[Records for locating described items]
<<<<
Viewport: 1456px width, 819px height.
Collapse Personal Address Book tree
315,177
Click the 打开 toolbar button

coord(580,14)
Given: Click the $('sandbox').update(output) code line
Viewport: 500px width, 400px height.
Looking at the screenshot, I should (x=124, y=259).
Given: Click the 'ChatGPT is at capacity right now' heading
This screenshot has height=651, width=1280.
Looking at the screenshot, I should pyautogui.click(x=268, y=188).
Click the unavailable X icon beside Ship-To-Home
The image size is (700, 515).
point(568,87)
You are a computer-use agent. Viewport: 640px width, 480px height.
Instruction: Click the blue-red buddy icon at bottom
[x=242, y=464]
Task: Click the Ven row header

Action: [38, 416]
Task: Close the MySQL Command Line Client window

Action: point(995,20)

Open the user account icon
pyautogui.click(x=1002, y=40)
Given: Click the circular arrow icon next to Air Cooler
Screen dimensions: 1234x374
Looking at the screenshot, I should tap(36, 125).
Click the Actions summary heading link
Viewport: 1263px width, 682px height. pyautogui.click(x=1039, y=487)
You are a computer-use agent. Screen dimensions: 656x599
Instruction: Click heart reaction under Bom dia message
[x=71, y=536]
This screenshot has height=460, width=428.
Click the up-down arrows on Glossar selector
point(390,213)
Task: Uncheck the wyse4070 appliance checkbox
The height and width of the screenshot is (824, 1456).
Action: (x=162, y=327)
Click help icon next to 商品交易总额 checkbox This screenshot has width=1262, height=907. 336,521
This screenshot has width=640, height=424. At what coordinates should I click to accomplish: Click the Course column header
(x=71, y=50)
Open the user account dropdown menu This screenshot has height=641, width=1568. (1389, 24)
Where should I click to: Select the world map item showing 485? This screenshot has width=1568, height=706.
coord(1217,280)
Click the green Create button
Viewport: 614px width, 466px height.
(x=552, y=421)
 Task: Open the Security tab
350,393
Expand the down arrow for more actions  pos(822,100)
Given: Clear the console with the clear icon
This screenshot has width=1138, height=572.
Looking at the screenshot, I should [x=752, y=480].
>>>>
Reproduce all the items above, substituting "profile" for every occurrence of "user account" and keeping everything else the same.

**Solution:**
Viewport: 1456px width, 819px height.
Collapse Personal Address Book tree
315,177
Click the 打开 toolbar button

coord(580,14)
Given: Click the $('sandbox').update(output) code line
Viewport: 500px width, 400px height.
Looking at the screenshot, I should (x=124, y=259).
Given: Click the 'ChatGPT is at capacity right now' heading
This screenshot has height=651, width=1280.
Looking at the screenshot, I should pyautogui.click(x=268, y=188).
Click the unavailable X icon beside Ship-To-Home
The image size is (700, 515).
point(568,87)
You are a computer-use agent. Viewport: 640px width, 480px height.
Instruction: Click the blue-red buddy icon at bottom
[x=242, y=464]
Task: Click the Ven row header

Action: [38, 416]
Task: Close the MySQL Command Line Client window

Action: point(995,20)

Open the profile icon
pyautogui.click(x=1002, y=40)
Given: Click the circular arrow icon next to Air Cooler
Screen dimensions: 1234x374
Looking at the screenshot, I should tap(36, 125).
Click the Actions summary heading link
Viewport: 1263px width, 682px height. pyautogui.click(x=1039, y=487)
You are a computer-use agent. Screen dimensions: 656x599
Instruction: Click heart reaction under Bom dia message
[x=71, y=536]
This screenshot has height=460, width=428.
Click the up-down arrows on Glossar selector
point(390,213)
Task: Uncheck the wyse4070 appliance checkbox
The height and width of the screenshot is (824, 1456).
Action: (x=162, y=327)
Click help icon next to 商品交易总额 checkbox This screenshot has width=1262, height=907. 336,521
This screenshot has width=640, height=424. At what coordinates should I click to accomplish: Click the Course column header
(x=71, y=50)
Open the profile dropdown menu This screenshot has height=641, width=1568. (1389, 24)
Where should I click to: Select the world map item showing 485? This screenshot has width=1568, height=706.
coord(1217,280)
Click the green Create button
Viewport: 614px width, 466px height.
(x=552, y=421)
 Task: Open the Security tab
350,393
Expand the down arrow for more actions  pos(822,100)
Given: Clear the console with the clear icon
This screenshot has width=1138, height=572.
Looking at the screenshot, I should [x=752, y=480].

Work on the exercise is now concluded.